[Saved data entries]
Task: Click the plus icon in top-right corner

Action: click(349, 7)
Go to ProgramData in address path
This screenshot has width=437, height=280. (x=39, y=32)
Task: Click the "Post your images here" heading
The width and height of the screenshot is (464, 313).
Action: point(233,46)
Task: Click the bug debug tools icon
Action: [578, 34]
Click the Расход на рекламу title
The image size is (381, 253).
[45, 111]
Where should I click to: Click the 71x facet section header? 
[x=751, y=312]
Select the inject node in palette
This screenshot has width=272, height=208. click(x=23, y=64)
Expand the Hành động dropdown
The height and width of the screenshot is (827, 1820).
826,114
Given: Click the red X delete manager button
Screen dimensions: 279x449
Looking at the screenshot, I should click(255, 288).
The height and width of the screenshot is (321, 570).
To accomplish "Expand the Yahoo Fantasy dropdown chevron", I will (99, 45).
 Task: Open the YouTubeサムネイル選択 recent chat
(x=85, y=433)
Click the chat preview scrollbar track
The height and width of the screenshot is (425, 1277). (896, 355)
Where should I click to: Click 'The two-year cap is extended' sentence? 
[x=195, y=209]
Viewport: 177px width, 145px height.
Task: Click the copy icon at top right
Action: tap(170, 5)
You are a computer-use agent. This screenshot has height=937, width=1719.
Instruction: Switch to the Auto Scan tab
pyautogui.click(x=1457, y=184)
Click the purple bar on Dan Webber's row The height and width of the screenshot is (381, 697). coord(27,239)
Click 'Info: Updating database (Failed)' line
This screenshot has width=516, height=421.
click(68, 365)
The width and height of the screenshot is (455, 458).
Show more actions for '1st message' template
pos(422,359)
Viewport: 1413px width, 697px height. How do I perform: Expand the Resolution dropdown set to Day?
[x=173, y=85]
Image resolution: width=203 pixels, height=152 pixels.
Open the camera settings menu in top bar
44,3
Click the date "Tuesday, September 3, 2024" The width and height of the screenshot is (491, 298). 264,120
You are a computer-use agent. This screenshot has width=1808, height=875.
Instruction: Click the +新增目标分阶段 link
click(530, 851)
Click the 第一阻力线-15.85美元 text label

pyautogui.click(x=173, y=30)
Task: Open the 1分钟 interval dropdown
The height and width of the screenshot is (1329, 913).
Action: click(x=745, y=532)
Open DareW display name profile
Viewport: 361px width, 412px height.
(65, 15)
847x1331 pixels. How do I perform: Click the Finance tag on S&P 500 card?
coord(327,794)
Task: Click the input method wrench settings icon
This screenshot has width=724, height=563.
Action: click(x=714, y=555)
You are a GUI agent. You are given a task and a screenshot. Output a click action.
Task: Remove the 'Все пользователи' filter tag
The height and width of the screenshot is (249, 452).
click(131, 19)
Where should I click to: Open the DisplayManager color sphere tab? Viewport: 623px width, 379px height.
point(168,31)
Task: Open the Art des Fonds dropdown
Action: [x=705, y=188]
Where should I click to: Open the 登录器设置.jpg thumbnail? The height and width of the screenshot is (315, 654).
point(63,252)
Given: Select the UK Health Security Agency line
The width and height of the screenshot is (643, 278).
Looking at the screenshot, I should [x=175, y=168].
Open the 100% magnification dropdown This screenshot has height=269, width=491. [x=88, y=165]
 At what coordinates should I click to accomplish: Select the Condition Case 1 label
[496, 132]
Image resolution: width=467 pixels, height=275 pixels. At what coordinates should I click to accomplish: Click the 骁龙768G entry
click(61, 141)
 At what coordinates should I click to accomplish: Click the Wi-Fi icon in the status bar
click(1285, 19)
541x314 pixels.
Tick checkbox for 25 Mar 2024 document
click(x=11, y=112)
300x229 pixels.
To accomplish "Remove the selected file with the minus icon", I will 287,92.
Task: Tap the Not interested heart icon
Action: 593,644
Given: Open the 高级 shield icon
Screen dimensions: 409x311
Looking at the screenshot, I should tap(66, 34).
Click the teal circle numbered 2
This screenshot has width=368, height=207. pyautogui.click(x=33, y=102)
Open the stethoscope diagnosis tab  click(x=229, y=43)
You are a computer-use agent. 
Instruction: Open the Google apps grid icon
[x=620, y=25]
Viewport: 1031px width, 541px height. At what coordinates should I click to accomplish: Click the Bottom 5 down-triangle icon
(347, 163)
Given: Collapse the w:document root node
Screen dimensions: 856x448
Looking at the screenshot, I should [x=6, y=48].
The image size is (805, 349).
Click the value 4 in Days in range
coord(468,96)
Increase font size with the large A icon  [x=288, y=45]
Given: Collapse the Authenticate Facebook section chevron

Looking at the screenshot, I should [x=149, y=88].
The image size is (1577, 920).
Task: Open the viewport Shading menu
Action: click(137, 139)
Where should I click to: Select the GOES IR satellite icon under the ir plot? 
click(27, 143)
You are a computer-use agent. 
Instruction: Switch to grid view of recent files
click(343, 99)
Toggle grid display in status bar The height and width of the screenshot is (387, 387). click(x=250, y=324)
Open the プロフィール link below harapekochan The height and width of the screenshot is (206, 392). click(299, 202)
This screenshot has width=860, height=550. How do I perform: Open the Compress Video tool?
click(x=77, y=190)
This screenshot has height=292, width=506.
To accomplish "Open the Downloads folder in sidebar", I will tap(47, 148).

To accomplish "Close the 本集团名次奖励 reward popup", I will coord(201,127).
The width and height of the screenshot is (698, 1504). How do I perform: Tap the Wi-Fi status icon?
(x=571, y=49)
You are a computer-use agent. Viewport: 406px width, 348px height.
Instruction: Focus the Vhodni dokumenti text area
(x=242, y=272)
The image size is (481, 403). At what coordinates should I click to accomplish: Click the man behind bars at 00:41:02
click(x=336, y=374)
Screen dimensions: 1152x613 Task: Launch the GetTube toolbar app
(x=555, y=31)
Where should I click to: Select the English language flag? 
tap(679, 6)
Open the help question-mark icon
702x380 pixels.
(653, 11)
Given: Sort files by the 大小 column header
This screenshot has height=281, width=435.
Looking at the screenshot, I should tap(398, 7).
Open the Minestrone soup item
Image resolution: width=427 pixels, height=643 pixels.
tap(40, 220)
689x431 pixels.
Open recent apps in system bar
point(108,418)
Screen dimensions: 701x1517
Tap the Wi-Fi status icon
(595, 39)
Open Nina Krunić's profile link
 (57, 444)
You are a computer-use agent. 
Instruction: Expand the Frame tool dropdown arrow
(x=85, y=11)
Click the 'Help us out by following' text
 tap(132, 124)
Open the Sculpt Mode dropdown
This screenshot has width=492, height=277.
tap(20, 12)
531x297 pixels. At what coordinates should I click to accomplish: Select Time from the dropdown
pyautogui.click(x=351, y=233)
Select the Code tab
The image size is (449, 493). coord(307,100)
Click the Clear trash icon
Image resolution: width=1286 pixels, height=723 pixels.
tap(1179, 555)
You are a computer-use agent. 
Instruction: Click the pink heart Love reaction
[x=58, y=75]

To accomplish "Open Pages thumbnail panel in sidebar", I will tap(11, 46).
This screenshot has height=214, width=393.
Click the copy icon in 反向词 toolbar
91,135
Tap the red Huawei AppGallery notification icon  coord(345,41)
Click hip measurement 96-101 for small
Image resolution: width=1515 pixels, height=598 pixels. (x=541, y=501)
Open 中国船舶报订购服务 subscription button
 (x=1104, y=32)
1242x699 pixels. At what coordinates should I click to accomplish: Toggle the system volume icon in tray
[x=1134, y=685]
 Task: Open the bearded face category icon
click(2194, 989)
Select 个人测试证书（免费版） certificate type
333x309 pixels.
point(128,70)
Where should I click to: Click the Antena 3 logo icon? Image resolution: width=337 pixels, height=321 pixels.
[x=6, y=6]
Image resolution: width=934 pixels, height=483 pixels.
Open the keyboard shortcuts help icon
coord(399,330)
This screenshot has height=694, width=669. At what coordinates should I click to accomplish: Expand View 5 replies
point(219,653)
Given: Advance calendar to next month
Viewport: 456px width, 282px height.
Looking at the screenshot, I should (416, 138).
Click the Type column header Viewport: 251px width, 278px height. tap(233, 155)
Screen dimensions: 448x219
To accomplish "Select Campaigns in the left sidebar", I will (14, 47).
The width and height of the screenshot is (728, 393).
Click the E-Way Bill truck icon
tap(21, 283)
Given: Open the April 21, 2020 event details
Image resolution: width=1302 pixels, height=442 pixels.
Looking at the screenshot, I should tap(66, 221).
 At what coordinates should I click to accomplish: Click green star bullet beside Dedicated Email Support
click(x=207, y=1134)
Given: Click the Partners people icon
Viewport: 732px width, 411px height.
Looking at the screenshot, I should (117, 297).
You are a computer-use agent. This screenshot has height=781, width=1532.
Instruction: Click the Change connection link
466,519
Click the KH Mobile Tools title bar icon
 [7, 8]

- [Assignment]:
Determine how many lines in the records include the string "sidebar". Only that number should be given.

- [Solution to this problem]:
3